Her claims are not far-fetched. The Labor Department has been investigating allegations of embezzlement by SAG administrators for months, including charges that the CEO of the Producers Health and Pension Plan embezzled funds.
It has been a rough road for Leslie. She will never fully recover from her injuries and it pains her to see that stunt persons still perform without, in her opinion, the appropriate safety precautions. Her fears and her advocacy for head trauma victims have extended to other occupations, such as professional sports, and to other sufferers.
Leslie's head injuries make it difficult to communicate as fluidly as she would like. That sometimes drives away people who don't understand continuous head trauma and its permanent effects. It can be hard for her to tell her story in a way that makes sense -- hard for her to convince anyone to write about it, to get the word out and create change.

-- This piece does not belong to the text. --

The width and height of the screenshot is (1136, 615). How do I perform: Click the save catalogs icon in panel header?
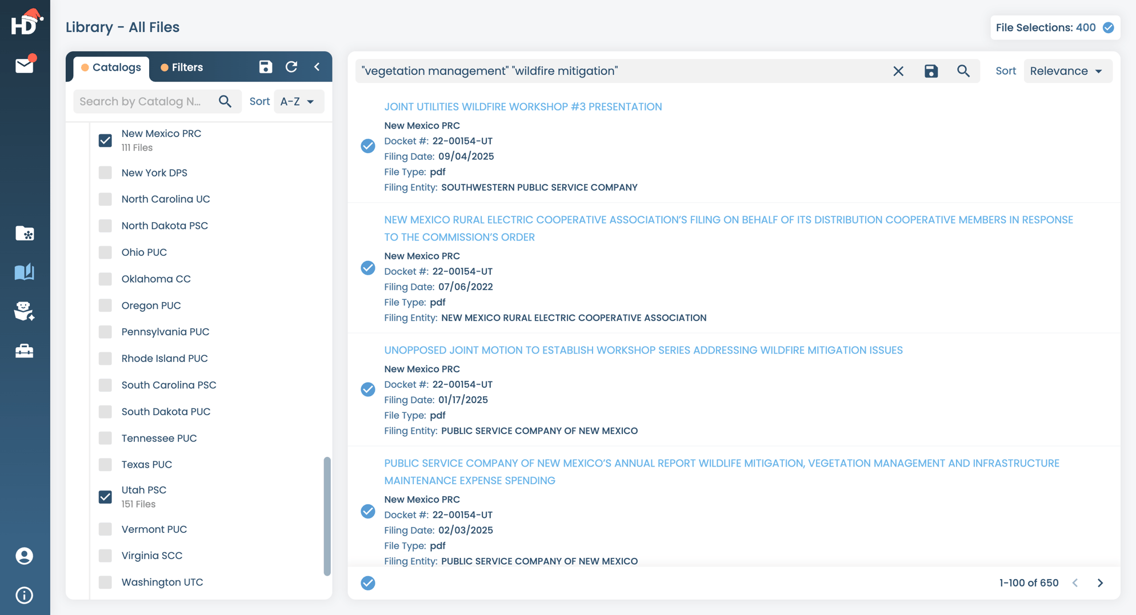click(x=265, y=67)
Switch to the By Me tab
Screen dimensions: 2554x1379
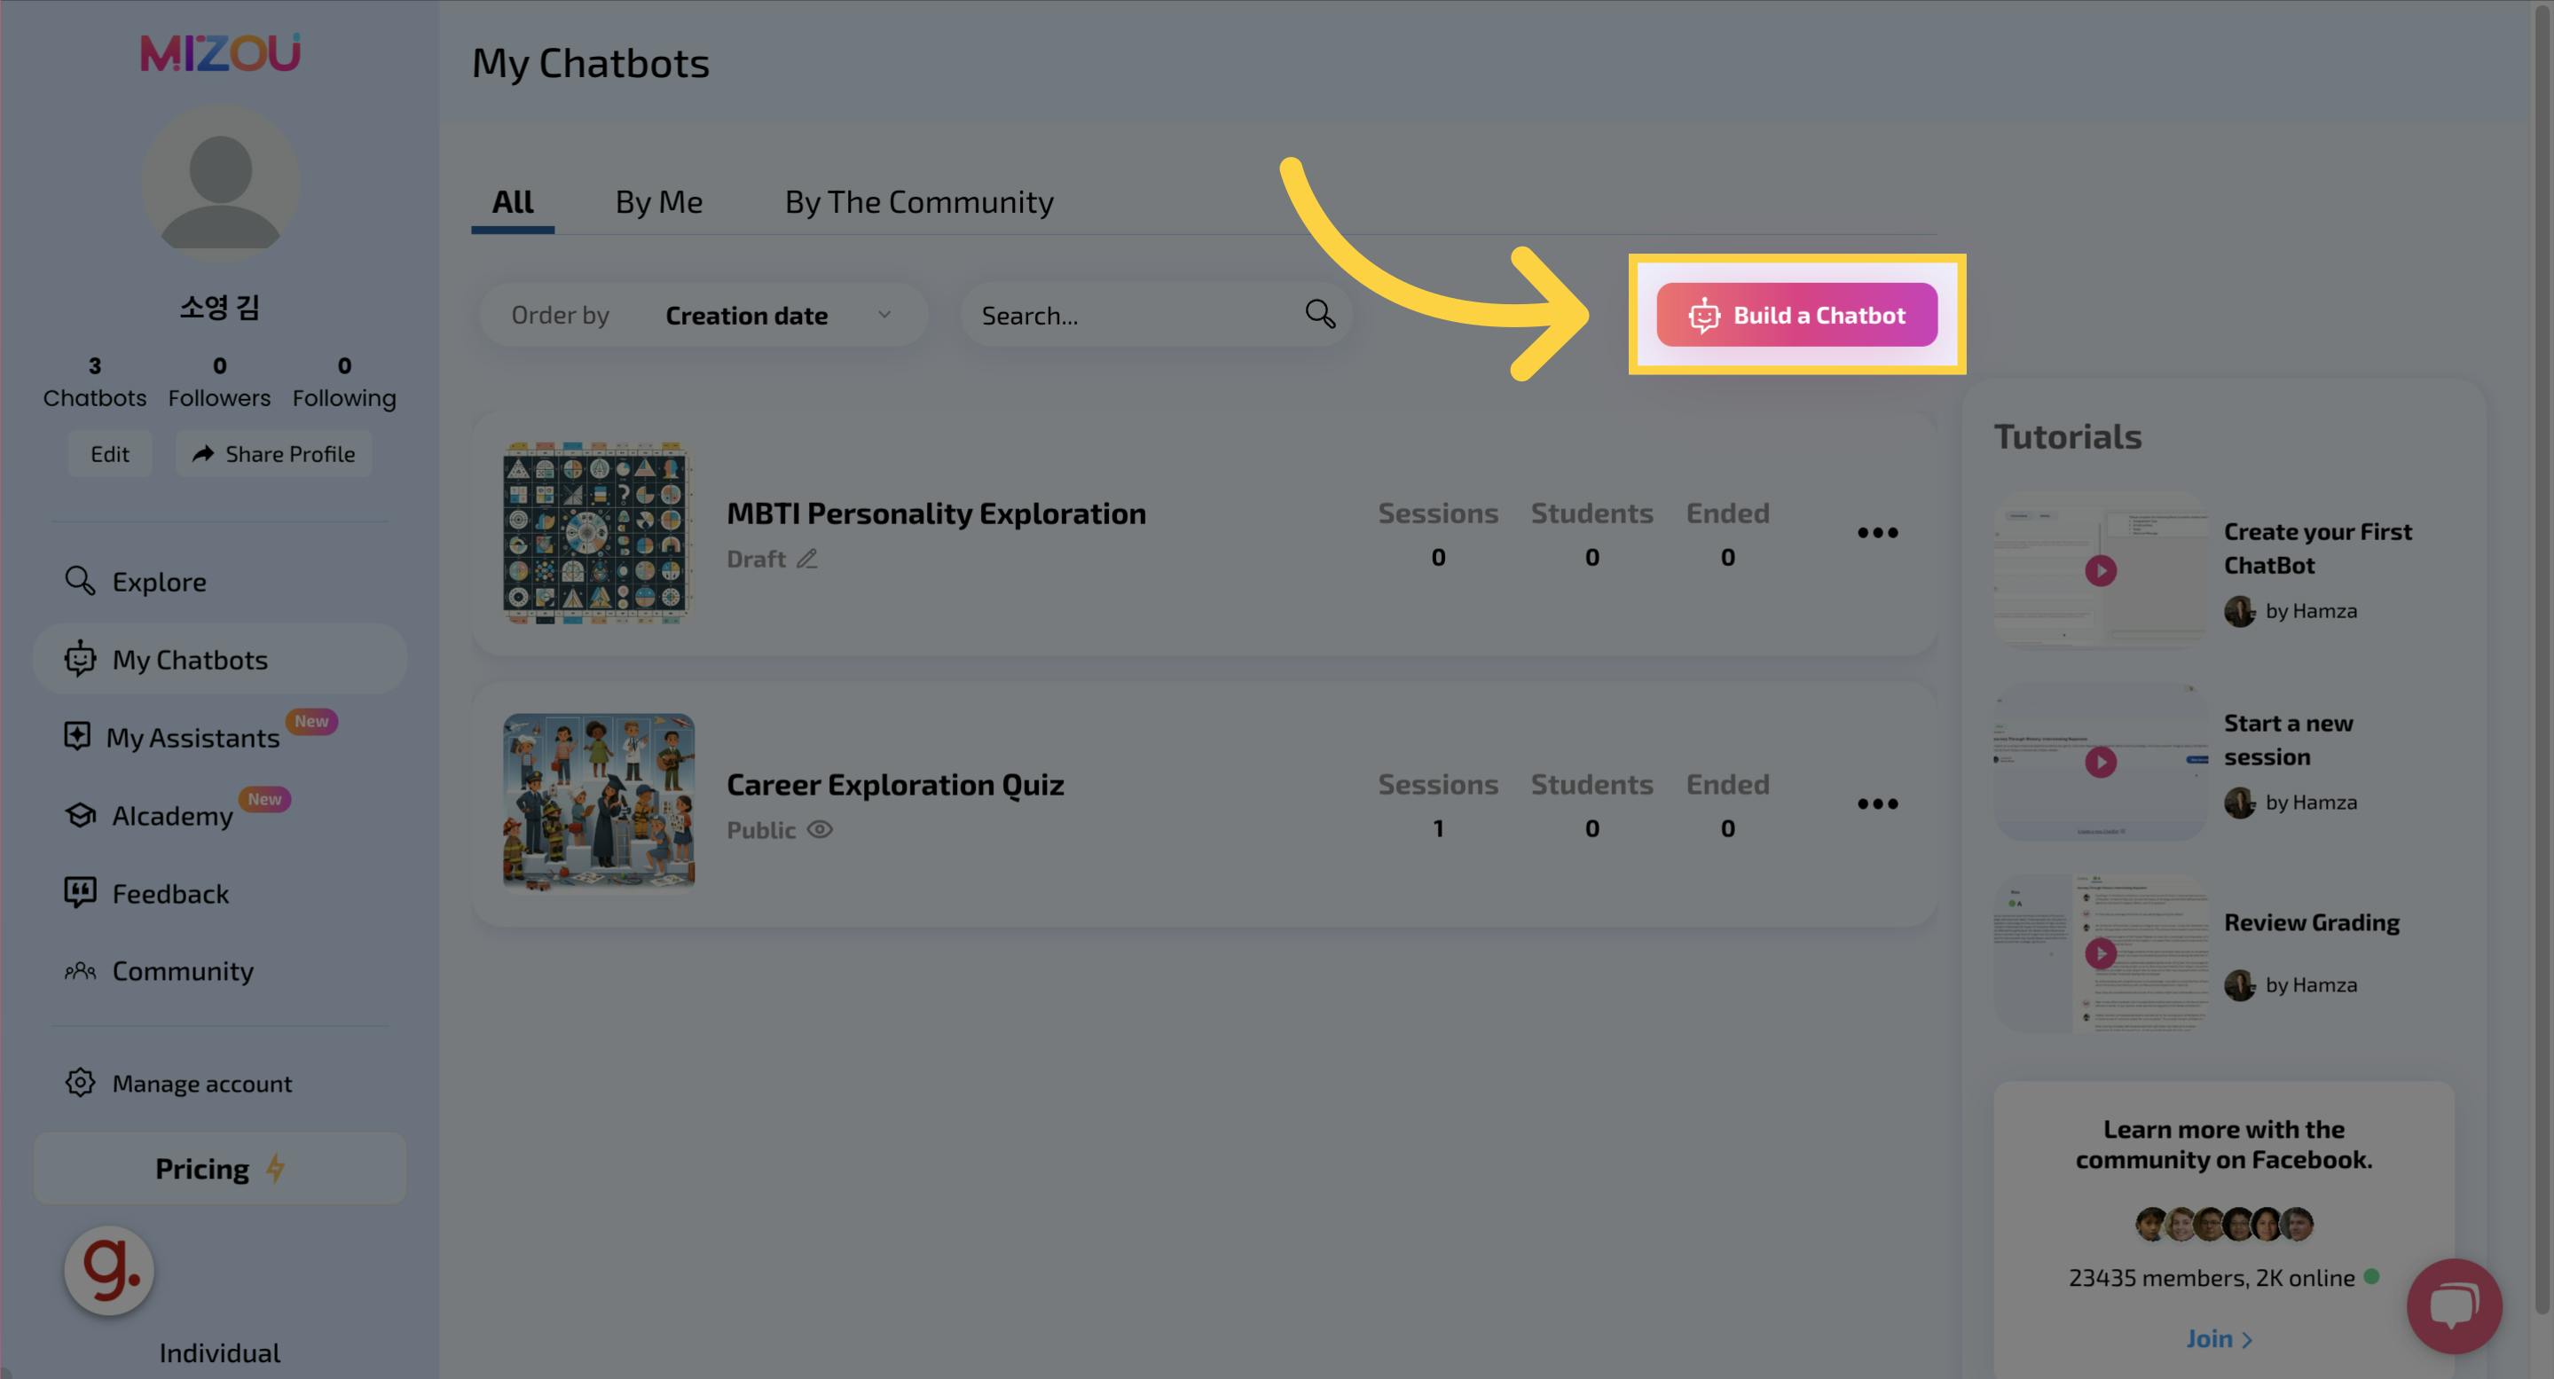658,202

Something good has come out of this though.
For me anyway.
I am no longer a full-time journalist. My focus is fiction, so I won’t be digging into files, interviewing actors, producers, SAG members, investigators and doctors to verify the details of her story and get myself a page-one byline. I derive no financial or career benefit from getting to know Leslie or blogging about her battle.
I get something better.
Gone is my fascination for Leslie’s talent and her star-studded career.
Instead, her battle has helped me to become familiar with Leslie, the person, and the selfless advocate she has become. I am proud to know Leslie and I am sure that she has made our shared hometown even prouder.